Es un libro para leer como se lee a Carver, con una laboriosidad de espíritu y nervio, mas no de peso en las manos y sudor que acalambra, en una sala de espera de un parto inquietante, en un viaje aéreo transcontinental en lugar de películas banales y vulgares que matan al tiempo a “guillotinazos”; es un libro para que lo lean hombres y mujeres sagaces que entienden que la ficción narrativa bien puede contribuir a nuestra comprensión de unos y otros, y, algunas veces, del confuso mundo que nos rodea. Es un libro para nómadas. Parece que Ernesto Carrión nos dijera que el mundo es una amenaza para muchos de los personajes de su historia, y que la gente que elige escribir sobre ella siente una amenaza (conste que es él mismo un permanente personaje suyo, y el más complejo de ellos), y que para él mismo y la mayoría de la gente sienta al mundo como un lugar amenazante.

Había un reto para el nuevo escriba, saber contar la actualidad con ojos viejos mas no agotados por más lágrimas derramadas. Carrión lo ha superado.

Me encantan las historias de vagos. Me asaltan a la mente el Quijote, Ignatius Reilly, el mismísimo Hamlet, que sabe hacer otra cosa que enloquecer. Me gustan los vagos, que es para los que están escritos los libros. En esta novela hay algo de esa demencia necesaria para que perdure. Una demencia útil, la que nos hace referirnos a nuestro ancestro con resuello, entre suspiros, pero con las manos atadas. Así se escriben estos libros, con las manos atadas.

Cabe remarcar el entorno sexual de la obra. Padre e hijo. De alguna forma parecería que los dos hombres aman a una misma mujer. Se dirá que esto ocurre por lógica, psiquis y eros en comunión, que los gustos se heredan y que el complejo de Edipo está latente. “Del mismo modo que amas a una mujer”, me dijo un amigo, el Mono, que no sabe cuán sabio es, “amarás a tu hijo”. Entonces es cuando lo “edipesco” se adquiere por parte del padre, es una herencia inevitable. Y si es así, que un muchacho se encante con las delicadezas de una mujer al mismo nivel que lo logra su progenitor se vuelve una constante. Guillo, en reiteradas ocasiones, alienta a su muchacho, a su “locario”, hacia los disfrutes de la carne y lo hace ver brillar las estrellas y confundirlas con luces de neón, y entendemos que lo hace para que una extensión de sí mismo siga vigente en el infinito mujeril, que la carne de su carne se harte del siluetismo que da sentido a la existencia. La iniciación sexual de E. es vertiginosa, olvidada al cabo por las nuevas experiencias como se olvidan los amores de otras latitudes, los que las olas de la mar han dejado atrás. Pero esa misma iniciación sexual le enseña que hay sellos sagrados que deben ser franqueados para dar con los otros, los que tienen su razón de ser al franquearnos a nosotros.

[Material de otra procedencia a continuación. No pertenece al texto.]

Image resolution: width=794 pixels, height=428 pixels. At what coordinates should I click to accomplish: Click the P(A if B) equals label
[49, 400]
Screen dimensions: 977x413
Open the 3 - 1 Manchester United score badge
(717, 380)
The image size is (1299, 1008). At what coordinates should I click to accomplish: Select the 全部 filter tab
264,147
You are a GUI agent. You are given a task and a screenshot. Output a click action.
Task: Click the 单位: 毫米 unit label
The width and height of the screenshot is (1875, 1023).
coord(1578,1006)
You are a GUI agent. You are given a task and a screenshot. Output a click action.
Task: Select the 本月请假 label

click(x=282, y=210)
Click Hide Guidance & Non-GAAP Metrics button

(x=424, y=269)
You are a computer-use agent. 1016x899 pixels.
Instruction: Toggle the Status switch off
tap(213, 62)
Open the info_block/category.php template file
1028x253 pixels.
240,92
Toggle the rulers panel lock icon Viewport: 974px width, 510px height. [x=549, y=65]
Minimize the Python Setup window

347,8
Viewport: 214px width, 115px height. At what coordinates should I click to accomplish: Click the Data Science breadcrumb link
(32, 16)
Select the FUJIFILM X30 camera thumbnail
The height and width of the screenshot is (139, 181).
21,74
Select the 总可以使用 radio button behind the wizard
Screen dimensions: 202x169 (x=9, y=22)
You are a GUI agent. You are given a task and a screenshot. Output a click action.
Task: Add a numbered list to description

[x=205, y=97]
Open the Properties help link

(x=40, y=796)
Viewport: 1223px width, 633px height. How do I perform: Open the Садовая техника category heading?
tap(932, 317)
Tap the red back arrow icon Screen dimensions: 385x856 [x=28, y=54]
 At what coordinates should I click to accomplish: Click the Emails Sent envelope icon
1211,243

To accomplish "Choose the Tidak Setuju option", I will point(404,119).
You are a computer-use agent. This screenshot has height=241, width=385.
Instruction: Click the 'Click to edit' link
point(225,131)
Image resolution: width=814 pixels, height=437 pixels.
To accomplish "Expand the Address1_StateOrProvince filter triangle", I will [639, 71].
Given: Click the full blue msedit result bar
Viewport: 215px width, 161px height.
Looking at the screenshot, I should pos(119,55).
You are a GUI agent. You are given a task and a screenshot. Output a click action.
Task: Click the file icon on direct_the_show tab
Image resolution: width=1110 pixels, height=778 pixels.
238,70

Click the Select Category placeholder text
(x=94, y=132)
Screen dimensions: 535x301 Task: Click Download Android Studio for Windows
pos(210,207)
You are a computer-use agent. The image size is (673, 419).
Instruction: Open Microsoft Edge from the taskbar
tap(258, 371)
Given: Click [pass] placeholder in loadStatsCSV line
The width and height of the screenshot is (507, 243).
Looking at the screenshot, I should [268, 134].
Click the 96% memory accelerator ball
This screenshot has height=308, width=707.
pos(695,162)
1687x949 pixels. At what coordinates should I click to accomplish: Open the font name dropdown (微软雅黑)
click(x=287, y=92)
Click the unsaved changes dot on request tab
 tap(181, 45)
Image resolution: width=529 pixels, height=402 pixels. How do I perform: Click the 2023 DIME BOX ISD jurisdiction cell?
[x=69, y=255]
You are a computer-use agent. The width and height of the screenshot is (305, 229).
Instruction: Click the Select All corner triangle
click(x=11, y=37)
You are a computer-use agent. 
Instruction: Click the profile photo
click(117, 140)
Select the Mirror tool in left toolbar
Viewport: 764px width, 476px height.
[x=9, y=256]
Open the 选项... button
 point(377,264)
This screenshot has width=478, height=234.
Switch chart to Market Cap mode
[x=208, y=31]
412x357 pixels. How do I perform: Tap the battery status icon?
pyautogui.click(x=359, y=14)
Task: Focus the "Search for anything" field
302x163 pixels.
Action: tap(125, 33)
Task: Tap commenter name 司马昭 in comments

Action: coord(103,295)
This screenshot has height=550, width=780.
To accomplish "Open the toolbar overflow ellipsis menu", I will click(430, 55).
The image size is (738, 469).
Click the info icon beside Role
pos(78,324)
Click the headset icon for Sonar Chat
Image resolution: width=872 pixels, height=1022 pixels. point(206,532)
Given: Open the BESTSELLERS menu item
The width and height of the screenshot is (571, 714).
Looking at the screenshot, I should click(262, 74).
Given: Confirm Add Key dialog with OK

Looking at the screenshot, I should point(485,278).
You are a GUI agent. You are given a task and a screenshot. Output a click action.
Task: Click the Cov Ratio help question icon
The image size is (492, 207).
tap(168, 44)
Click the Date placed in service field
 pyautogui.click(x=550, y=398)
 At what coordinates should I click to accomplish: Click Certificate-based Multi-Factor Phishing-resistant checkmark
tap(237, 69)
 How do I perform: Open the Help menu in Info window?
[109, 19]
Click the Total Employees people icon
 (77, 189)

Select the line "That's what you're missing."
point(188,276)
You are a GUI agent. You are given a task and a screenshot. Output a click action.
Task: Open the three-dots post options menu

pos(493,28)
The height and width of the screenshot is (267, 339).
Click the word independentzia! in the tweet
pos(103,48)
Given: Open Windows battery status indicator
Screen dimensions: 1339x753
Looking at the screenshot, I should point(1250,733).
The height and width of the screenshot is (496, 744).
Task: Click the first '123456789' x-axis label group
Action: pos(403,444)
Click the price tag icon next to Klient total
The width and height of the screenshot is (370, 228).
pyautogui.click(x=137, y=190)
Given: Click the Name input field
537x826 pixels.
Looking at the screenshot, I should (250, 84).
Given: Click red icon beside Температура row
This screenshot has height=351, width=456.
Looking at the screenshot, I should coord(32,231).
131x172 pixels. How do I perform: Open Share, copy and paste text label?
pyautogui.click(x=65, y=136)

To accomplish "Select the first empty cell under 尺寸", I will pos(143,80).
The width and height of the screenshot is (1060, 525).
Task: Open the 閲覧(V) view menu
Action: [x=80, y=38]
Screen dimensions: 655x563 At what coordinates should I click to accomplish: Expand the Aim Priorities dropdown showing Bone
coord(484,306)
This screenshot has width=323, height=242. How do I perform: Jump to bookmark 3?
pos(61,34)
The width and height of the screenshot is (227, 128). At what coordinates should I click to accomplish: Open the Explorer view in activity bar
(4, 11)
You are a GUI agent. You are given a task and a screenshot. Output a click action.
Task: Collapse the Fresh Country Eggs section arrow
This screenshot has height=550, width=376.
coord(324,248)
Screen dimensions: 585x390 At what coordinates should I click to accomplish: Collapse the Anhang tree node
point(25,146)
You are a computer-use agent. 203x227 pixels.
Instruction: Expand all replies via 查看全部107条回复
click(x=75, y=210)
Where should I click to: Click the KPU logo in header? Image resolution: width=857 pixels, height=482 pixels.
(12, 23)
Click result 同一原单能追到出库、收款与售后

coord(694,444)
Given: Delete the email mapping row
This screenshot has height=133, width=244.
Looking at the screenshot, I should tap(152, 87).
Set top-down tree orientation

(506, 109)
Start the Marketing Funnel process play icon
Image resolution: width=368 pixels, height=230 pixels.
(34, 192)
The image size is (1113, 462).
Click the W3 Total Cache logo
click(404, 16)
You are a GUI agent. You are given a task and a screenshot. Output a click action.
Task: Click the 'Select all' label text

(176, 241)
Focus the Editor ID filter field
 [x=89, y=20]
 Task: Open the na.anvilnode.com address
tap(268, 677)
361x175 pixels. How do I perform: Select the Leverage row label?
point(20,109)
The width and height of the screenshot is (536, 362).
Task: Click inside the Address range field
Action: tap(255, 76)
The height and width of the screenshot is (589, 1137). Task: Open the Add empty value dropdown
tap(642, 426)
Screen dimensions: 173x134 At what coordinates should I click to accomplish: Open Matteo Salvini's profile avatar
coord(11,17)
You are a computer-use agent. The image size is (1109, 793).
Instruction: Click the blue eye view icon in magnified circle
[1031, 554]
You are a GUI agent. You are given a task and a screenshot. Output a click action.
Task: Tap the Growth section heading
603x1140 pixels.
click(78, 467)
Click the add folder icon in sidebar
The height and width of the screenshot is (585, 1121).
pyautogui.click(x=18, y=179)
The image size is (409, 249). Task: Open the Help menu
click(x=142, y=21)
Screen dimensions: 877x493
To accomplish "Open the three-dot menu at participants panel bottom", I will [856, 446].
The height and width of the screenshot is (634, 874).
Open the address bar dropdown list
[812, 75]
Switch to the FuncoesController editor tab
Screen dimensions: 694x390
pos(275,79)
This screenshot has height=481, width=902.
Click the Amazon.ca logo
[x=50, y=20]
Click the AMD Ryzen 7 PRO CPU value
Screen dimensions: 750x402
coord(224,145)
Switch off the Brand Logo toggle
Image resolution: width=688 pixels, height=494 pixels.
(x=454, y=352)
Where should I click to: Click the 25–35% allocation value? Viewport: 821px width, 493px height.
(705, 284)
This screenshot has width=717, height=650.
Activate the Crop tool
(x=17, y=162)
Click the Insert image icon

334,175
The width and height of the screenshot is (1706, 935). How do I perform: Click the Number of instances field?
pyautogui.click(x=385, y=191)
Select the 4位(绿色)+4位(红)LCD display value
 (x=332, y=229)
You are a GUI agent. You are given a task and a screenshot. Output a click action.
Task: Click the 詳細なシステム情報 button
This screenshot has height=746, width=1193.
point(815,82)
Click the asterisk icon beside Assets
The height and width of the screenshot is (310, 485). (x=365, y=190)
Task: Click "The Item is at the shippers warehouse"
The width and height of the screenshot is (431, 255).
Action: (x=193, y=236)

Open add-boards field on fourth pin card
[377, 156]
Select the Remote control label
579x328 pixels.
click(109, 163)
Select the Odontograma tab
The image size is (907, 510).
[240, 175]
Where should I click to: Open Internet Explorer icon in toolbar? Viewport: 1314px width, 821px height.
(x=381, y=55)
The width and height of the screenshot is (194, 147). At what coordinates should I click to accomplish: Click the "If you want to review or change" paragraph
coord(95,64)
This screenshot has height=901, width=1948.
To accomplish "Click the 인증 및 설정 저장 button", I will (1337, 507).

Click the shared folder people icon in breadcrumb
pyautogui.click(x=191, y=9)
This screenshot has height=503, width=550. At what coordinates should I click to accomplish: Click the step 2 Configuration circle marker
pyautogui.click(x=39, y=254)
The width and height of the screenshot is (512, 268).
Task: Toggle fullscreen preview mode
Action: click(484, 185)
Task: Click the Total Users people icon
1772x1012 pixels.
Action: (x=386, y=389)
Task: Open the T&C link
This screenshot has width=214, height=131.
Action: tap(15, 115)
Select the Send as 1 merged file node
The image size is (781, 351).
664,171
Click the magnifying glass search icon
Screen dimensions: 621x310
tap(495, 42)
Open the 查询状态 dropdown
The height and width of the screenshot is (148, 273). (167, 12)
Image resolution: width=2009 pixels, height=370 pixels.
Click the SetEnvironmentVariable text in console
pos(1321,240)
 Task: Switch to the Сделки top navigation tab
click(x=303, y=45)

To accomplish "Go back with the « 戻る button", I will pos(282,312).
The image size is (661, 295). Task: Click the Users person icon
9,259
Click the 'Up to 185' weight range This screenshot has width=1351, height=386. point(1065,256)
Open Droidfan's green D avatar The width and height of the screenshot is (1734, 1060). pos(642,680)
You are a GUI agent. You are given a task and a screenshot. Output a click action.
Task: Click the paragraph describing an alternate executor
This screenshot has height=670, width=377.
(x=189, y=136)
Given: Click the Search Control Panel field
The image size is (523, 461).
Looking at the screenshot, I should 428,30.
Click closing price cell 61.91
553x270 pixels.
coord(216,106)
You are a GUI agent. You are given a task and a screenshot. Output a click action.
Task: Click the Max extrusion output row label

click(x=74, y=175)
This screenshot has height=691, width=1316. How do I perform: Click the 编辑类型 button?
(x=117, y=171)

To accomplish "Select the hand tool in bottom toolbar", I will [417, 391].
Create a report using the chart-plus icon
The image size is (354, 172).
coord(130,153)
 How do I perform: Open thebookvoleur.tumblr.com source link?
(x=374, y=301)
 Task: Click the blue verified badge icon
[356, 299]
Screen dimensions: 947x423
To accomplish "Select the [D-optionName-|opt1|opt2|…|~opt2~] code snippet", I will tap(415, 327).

“Uno recuerda una historia, primero, desde cualquier de sus partes, aunque lo más probable es que se inicie por la parte dramática. Luego de eso irá la mente cazando notas nostálgicas de tono borroso. La memoria parecería ir accediendo a sí misma desplazando fragmentos y sacudiendo el polvo de los símbolos que están debajo de otros. Hasta que de pronto una luz, entre todo ese desplazamiento de fragmentos, nos permite mirar objetos dentro de la escena”, nos dice nuestro autor. Así ha armado a su Un hombre futuro, partiendo de un suceso deplorable y siniestro, y por eso y lamentablemente común, el homicidio a sangre fría del hombre que no sólo aportó con su simiente para que habitara entre los hombres, sino que terminó por ser padre y amigo a detrimento incluso del hijo, del desheredado, del doblemente nombrado, pero que lo fue al provocarle coraje, más de una vez, más de una vez jolgorio, ira y ternura.

Novela escrita para ser leída (y que esto no resuene a lugar común o cliché). Novela escrita con la desenvoltura con que el río Guayas recorre su cauce. Novela que habla de un Guayaquil como otros hablan de un Londres o un Nueva York, o un París o un Dublín, o una Alejandría, vívidos y sensuales, un Guayaquil profundo que algunas veces es ese Guayaquil superficial que tanto vemos en estampas o postales, un Guayaquil que es eternamente su contracara, y en el que sus símbolos son sus hombres y mujeres raudos, fiesteros y dicharacheros, que hacen de sus calles un laberinto por los que se pierden (acaso voluntariamente) llevando atado a la cintura un imperceptible pero bien templado hilito.

Recojo un fragmento que me parece determinante y que en mucho resume el sentimiento de un huérfano forzado:

“El mundo en el que mi padre vivió era monstruoso, y aunque cosas terribles sucedían tras bastidores, aquel mundo estaba protegido por ideales. El mundo en el que yo vivo es simplemente inhumano, exhibido entre luminarias de fútbol. Como un espectáculo repetido, que después de unas cuantas horas aburre”.

La poesía de Ernesto Carrión siempre fue enérgica. Básteme recordar: “Hermoso como copular o morder / o ver llover sobre los caballos / nuestra jaba de sauces / la sangre que nos venció / ahora nos pertenece / y en los rostros de nuestro rostro / (así como en la desavenencia del jabalí) / los mundos del futuro y del pasado se retuercen / como un filete anestesiado sobre un solar vacío”. A Carrión, sí, siempre le fue cabrón el silencio. Por eso su energía. Siempre ondulante. Siempre rotunda. Esa es su voz, rotunda, ondulante, que dobla al Desierto. La narrativa de Carrión no carece de tales virtudes ni se despoja de sus huesos. Dirá en sus relatos como en su poesía lo que dijo Edmond Jabés, “el prójimo es mi rostro y yo lo destruyo” y tejerá en un momento, delante de nuestros ojos, una venda de flores y doradas espigas que es adonde querremos ser desterrados y por lo que lucharemos con todas nuestras ínfulas. No ezhallo mayor elogio.